While major equity indexes have gone wobbly, corporate earnings have quietly posted another quarter of double-digit growth
One modestly upbeat statistic went mostly unnoticed during the past week's global equity gyrations. The Standard & Poor's 500 index appears poised—albeit just barely—to record a 19th consecutive quarter of double-digit earnings growth, trumping many forecasts to the contrary (see BusinessWeek.com, 2/1/07, "Will Profits Snap Their Hot Streak?"). While corporate profits may post smaller gains going forward, the outlook isn't all gloomy for Wall Street.
Right now, investors will probably take all the good news they can get. On Mar. 2, the Dow Jones industrial average finished its worst week since March, 2003, while the S&P 500 capped off its biggest weekly decline since January, 2003. Downbeat economic reports, a plunge in Chinese equities, and concerns about a sharp rise in the Japanese yen all helped snap a market rally that had gone on nearly uninterrupted since mid-2006.
Fourth-quarter earnings, at least, may have defied skeptics. If the reporting season ended today, Corporate America squeaked out another quarter of double-digit earnings growth. With more than 92% of results in as of Mar. 2, S&P 500 companies have posted an average earnings increase of 10.05% for the period, according to S&P.
Down to Earth
The streak may be running down, but investors shouldn't necessarily worry. While analysts expect earnings growth to slow in the months ahead, a dramatic, 2001-style turnaround in U.S. corporations' bottom lines probably isn't in the cards. Stocks could still have upside surprises in store, providing opportunities for savvy investors, even in the current volatile market environment (see BusinessWeek.com, 3/12/07, "What the Market Is Telling Us").
Ashwani Kaul, chief market strategist at Reuters Estimates, sees earnings growth dropping off sharply in the first three quarters of 2007, then returning to double digits in the fourth quarter. "Corporate profits are still going to grow, but they can't just keep growing at the astronomical levels they have been," Kaul explains. Wall Street might not punish stocks too severely for the slowdown, he adds, because earnings should remain high in absolute terms following their 19-quarter run.
In fact, investors might keep stock prices afloat in anticipation of a potential rebound for profits in 2008. A couple of quarters of single-digit earnings growth won't necessarily pose a big hurdle for further S&P 500 gains, observes Goldman Sachs (GS) strategist David Kostin, who cites an expected 11% growth rate next year. "We believe the market in 2007 will focus on the prospect of accelerating earnings growth in 2008," Kostin says in a Feb. 20 note.
Further Volatility Ahead?
Meanwhile, the market may have already factored a slowing economy into stock prices. The long-term earnings growth expectations embedded in large-cap U.S. stocks imply potential GDP growth of just 2.25%, according to Citigroup (C) and S&P estimates. "We may be below that growth rate for a short time, but that doesn't represent a particularly difficult long-run valuation hurdle or growth requirement," notes Citigroup senior economist Steven Wieting in a Mar. 1 report.

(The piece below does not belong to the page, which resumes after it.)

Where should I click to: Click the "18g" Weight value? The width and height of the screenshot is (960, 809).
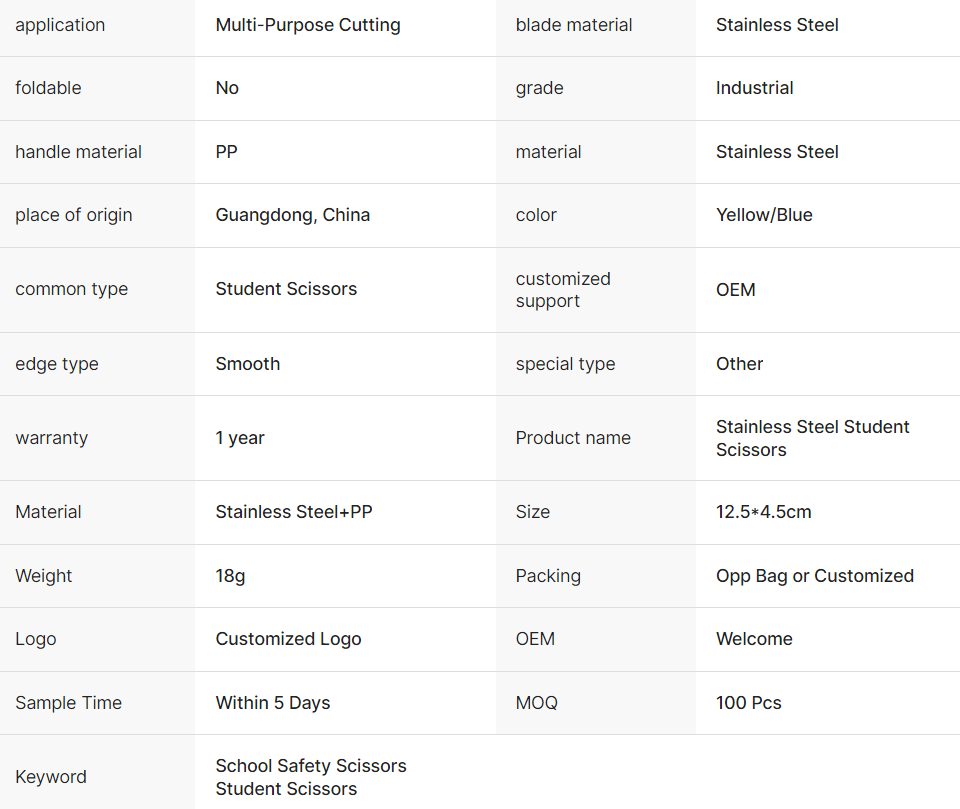click(230, 576)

That isn't to say economic concerns might not continue to create upheaval for the market. Further volatility could be in store in coming days, as investors assess data on employment, nonmanufacturing business activity, and January international trade, along with the Federal Reserve's Beige Book report. The Chicago Board Options Exchange Volatility Index (VIX.X), a measure of investors' risk tolerance often classified as a "fear gauge," rose 15.6% to 18.29 in afternoon trading Mar. 2, more than doubling its 52-week low of 8.6 set Dec. 18, 2006.
Counting on Corporate Profits
Former Fed Chief Alan Greenspan grabbed headlines this past week as he asserted a recession is "possible," but not "probable" in 2007 (see BusinessWeek.com, 3/1/07, "Greenspan vs. Bernanke: Hold Your Bets"). The Institute for Supply Management's strong manufacturing report Mar. 1 may have eased some economic fears, but the housing market remains a question mark for investors. "The market should be moving up again once it becomes clearer that the housing recession and the subprime mortgage credit crunch are not spreading," says Ed Yardeni, chief investment strategist at Oak Associates, in a Mar. 2 report.
Until then, risk aversion bodes well for defensive plays, some analysts say. Health care and consumer staples were the only sectors to receive net analyst upgrades in the most recent week, following several months of sharp downgrades for staples, says Merrill Lynch (MER) analyst Brian Belski in a Mar. 2 report. As a further-from-consensus play, Belski recommends the telecom sector.
Investors should likely brace themselves for continued turbulence in the weeks ahead. The market's eight-month run of low volatility and steady gains may be over, but investors would do well to remember that one pillar of the market's strength, corporate profits, probably isn't crumbling just yet.